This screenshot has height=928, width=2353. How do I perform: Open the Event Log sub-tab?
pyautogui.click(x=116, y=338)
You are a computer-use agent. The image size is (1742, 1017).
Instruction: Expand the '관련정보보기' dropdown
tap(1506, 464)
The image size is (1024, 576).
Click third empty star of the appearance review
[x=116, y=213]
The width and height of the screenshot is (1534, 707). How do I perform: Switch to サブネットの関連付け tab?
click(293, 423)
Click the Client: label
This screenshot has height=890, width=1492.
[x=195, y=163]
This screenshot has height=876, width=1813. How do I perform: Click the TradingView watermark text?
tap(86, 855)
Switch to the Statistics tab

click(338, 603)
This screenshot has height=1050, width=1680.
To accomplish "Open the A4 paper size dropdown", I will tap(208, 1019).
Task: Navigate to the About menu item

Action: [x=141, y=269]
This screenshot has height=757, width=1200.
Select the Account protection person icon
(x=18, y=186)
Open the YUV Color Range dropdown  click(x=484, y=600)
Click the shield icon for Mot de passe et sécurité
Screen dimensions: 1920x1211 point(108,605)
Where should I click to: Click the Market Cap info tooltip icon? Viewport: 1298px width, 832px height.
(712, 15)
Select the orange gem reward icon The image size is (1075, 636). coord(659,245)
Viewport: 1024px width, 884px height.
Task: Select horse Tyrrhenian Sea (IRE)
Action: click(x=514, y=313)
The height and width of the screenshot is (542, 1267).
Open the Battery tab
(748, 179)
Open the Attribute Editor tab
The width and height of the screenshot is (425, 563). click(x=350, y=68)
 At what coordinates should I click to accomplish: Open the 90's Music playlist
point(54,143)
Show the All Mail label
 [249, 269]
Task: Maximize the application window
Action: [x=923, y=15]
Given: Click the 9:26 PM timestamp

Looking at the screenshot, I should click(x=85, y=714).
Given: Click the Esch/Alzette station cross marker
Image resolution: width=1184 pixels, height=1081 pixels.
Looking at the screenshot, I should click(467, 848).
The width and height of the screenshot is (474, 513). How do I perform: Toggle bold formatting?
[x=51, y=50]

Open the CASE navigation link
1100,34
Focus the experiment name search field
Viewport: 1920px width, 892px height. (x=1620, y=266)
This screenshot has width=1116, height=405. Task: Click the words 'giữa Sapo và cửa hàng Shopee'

| What to produce |
Return, word for word, each line from the line that contains "Focus the experiment name search field" to the end of the listing above; include both end lines and nothing else.

| Solution |
Focus the experiment name search field
Viewport: 1920px width, 892px height. (x=1620, y=266)
This screenshot has width=1116, height=405. Task: Click the words 'giữa Sapo và cửa hàng Shopee'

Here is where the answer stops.